(Stored data)
┏━━
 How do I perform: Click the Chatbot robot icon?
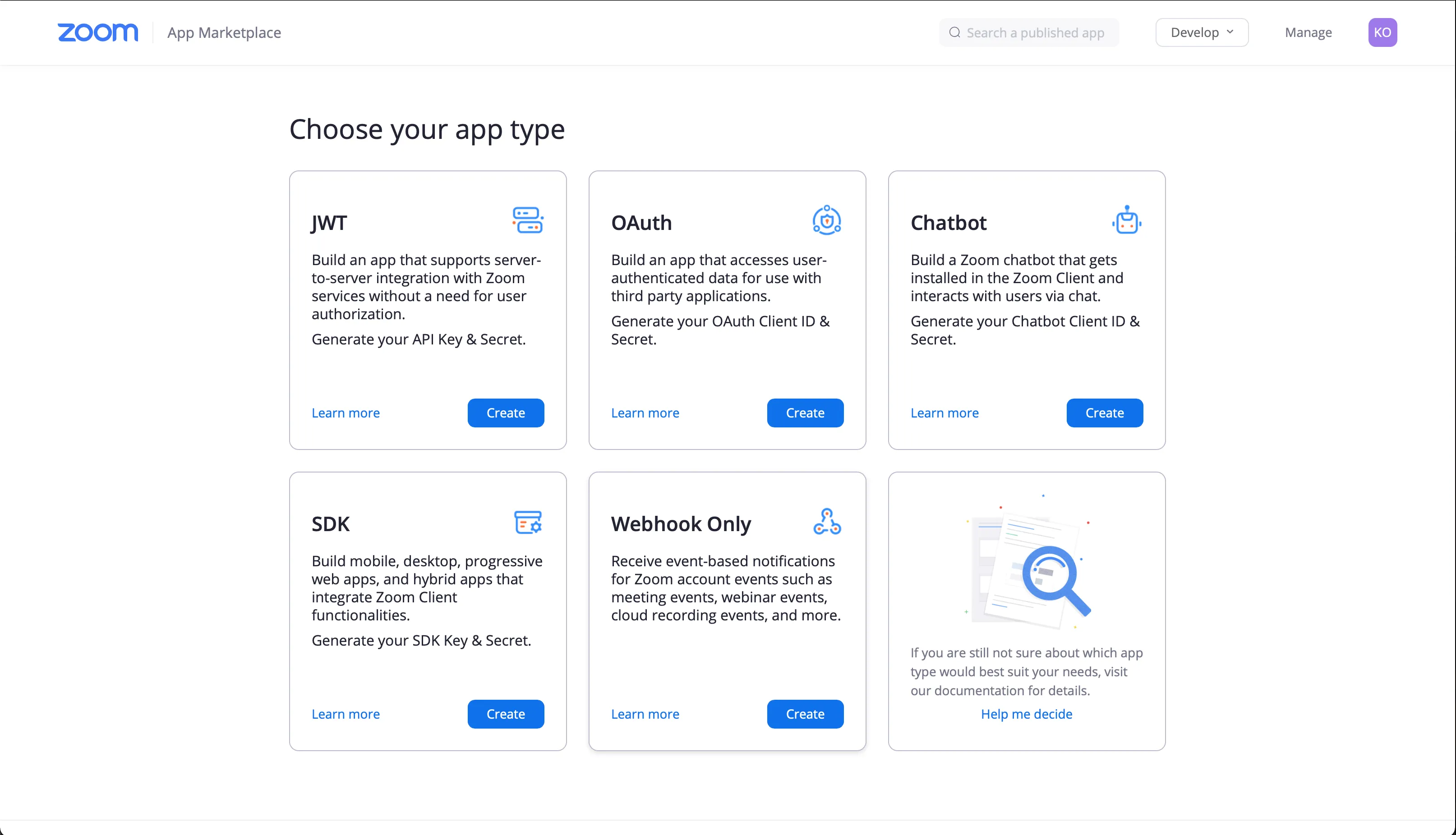coord(1127,220)
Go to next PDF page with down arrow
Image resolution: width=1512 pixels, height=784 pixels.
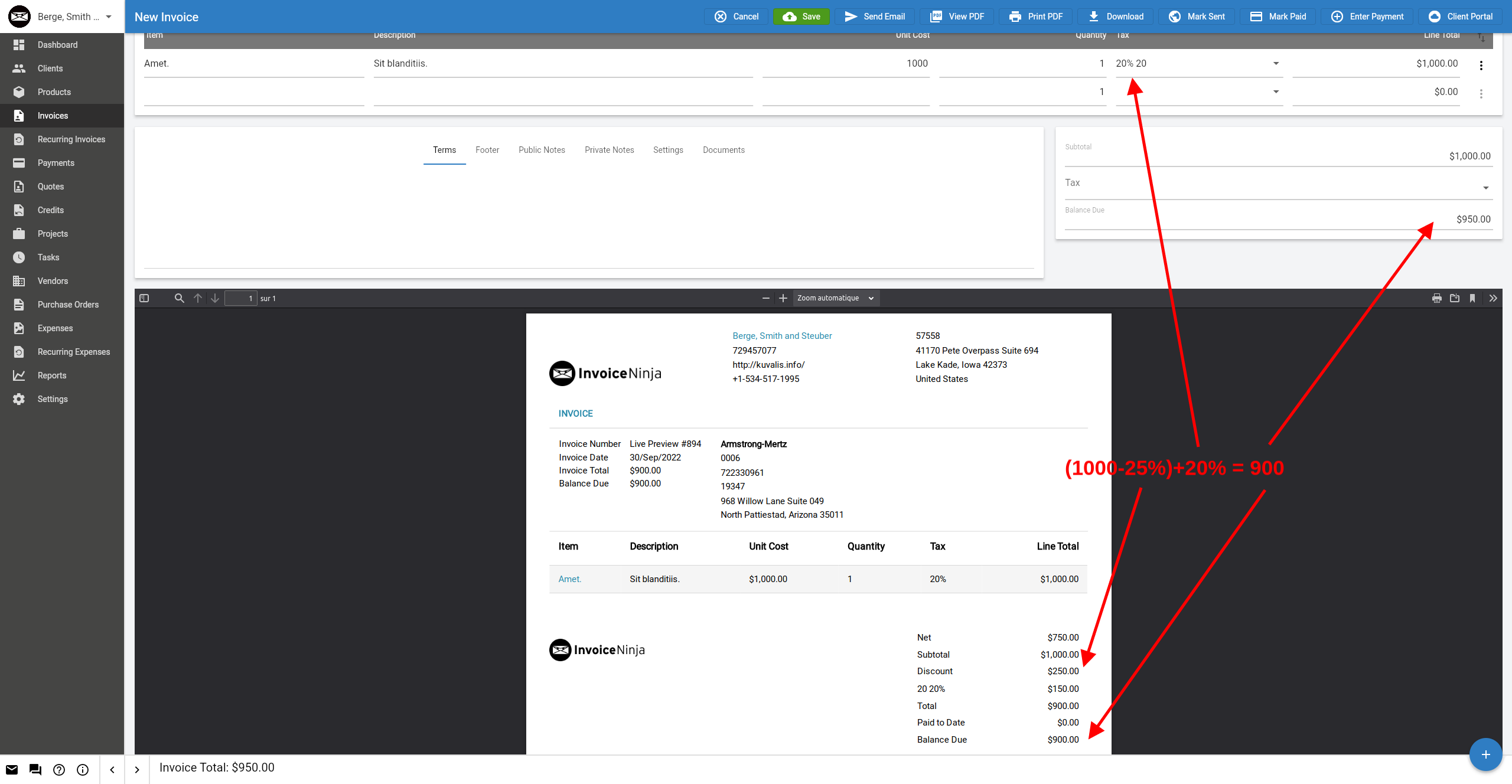coord(215,298)
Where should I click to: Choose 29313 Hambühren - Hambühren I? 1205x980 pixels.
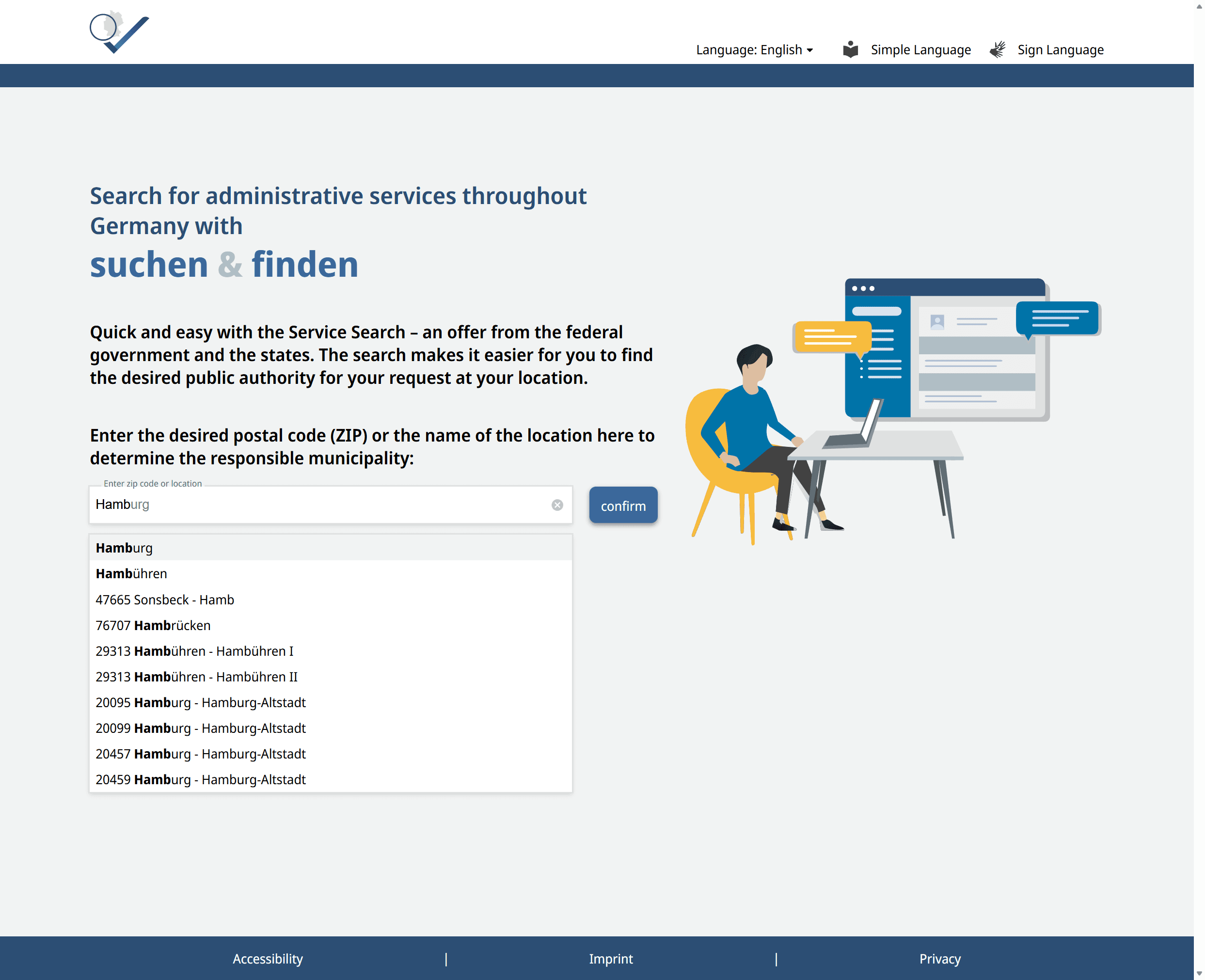pos(194,651)
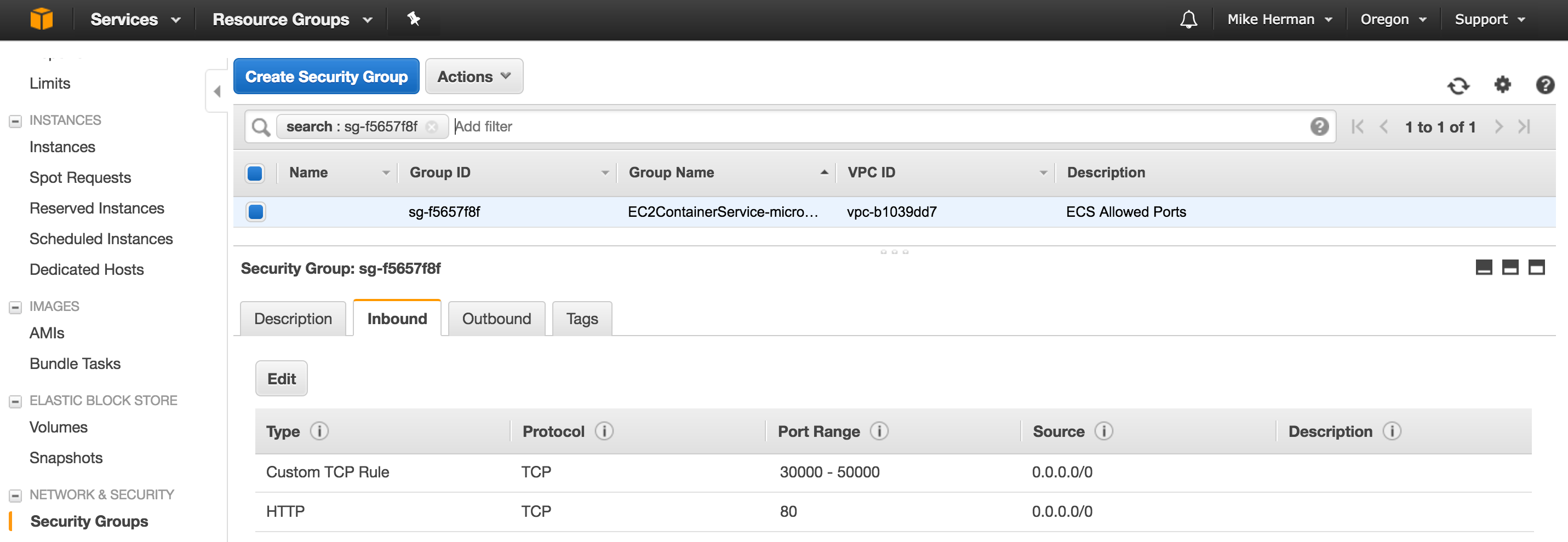
Task: Click the info icon next to Source column
Action: click(x=1103, y=431)
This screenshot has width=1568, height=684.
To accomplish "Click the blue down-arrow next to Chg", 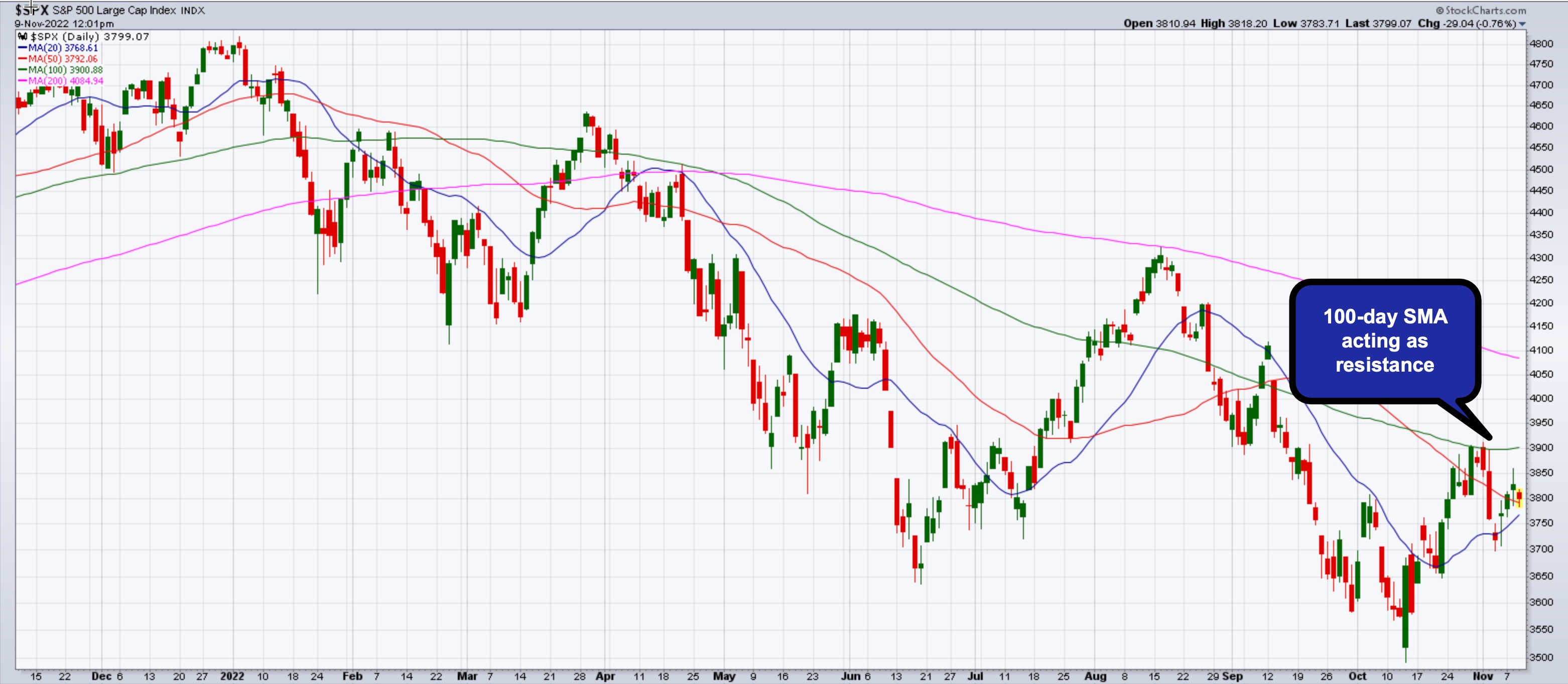I will pos(1522,24).
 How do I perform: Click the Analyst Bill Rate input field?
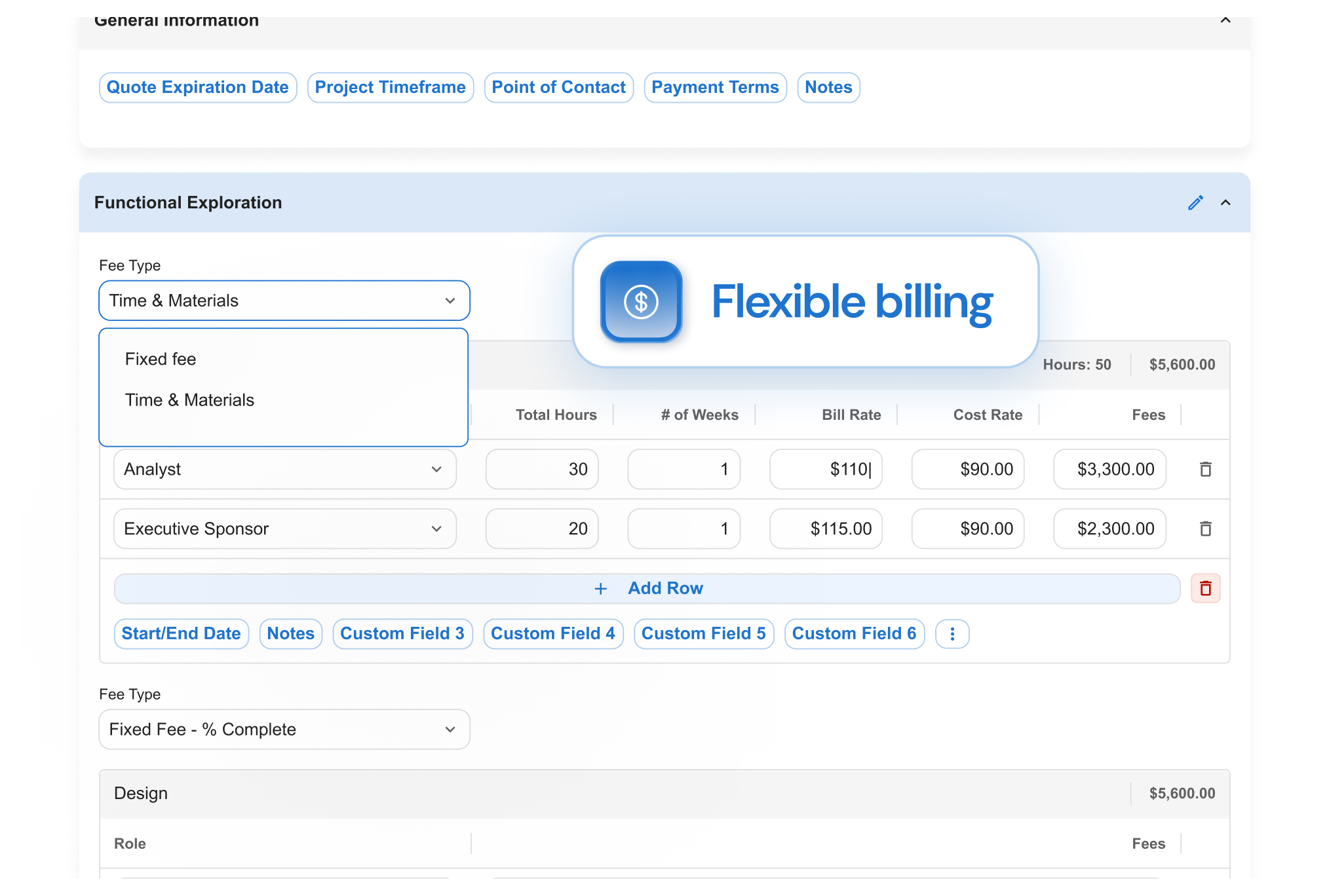825,469
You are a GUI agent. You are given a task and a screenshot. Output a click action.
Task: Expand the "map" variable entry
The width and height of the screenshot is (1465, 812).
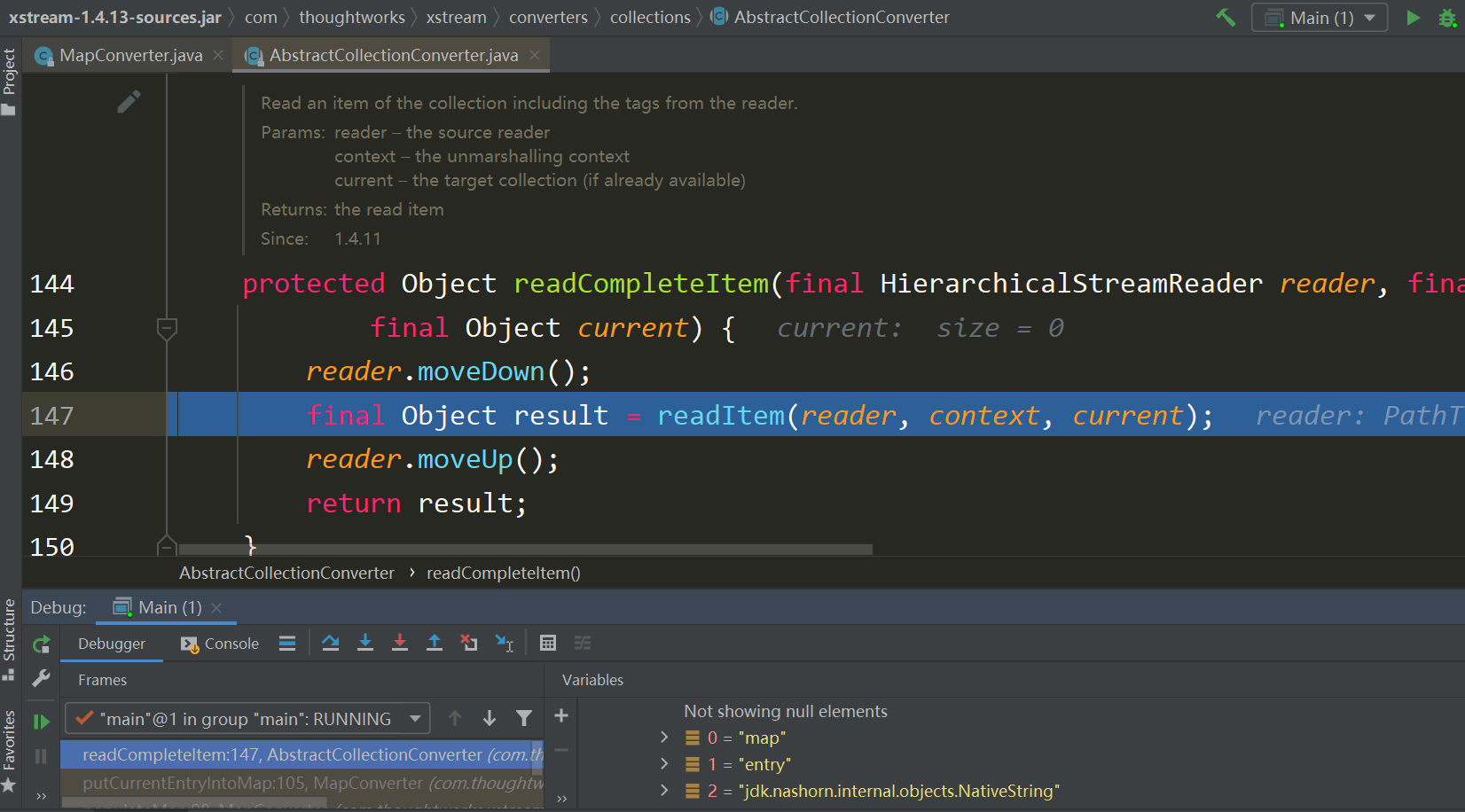(663, 737)
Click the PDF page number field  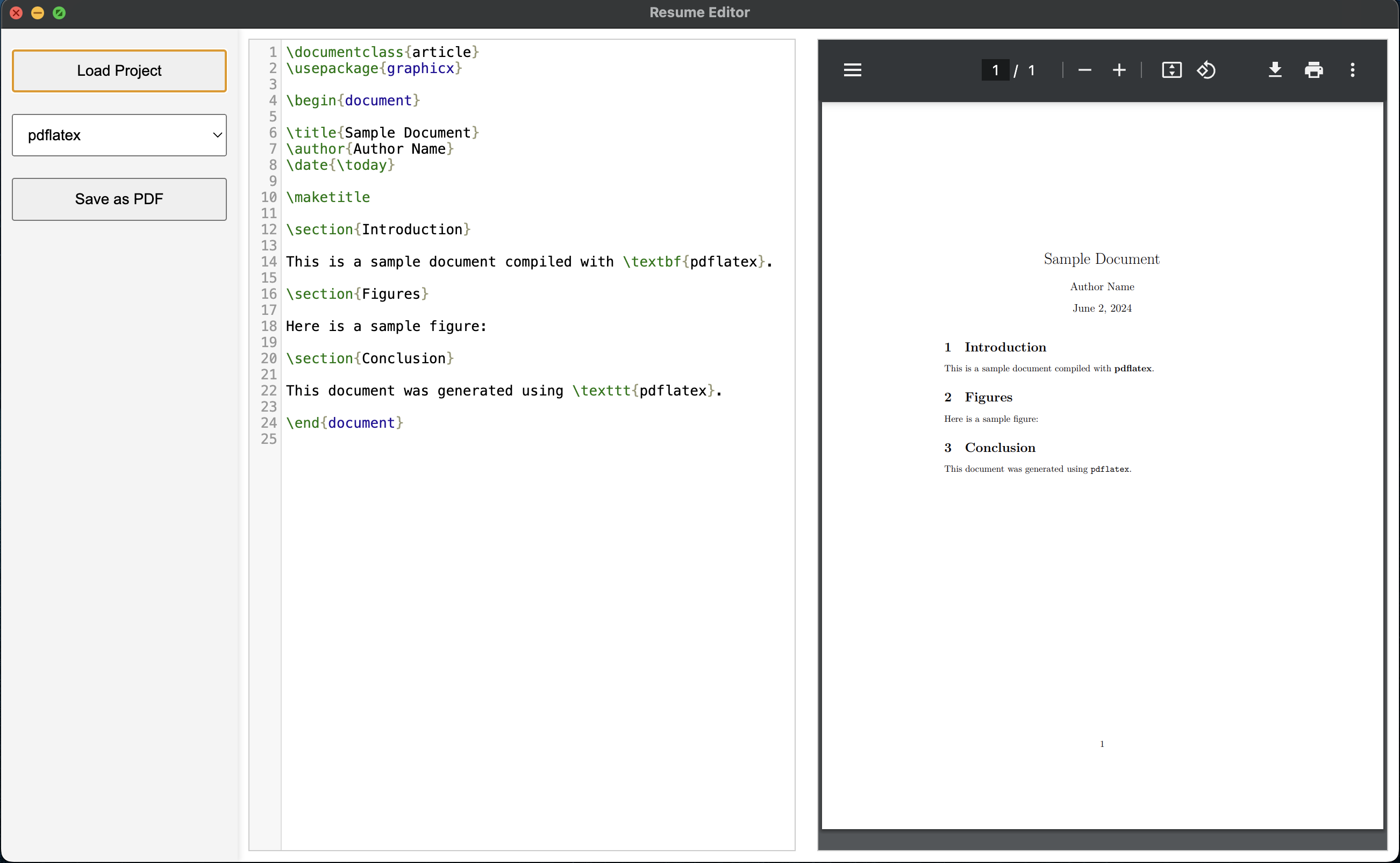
┗━━
> [What you have to do]:
No pictures go in the copy. Retype exactly the lines from the one with "How do I perform: Click the Analyst" through the last line of the entries above, both included, and nothing more.

> [Expected answer]:
 How do I perform: Click the Analyst Bill Rate input field?
825,469
You are a GUI agent. You are given a task and a screenshot. Output a click action.
Task: Expand the "map" variable entry
The width and height of the screenshot is (1465, 812).
(663, 737)
Click the PDF page number field  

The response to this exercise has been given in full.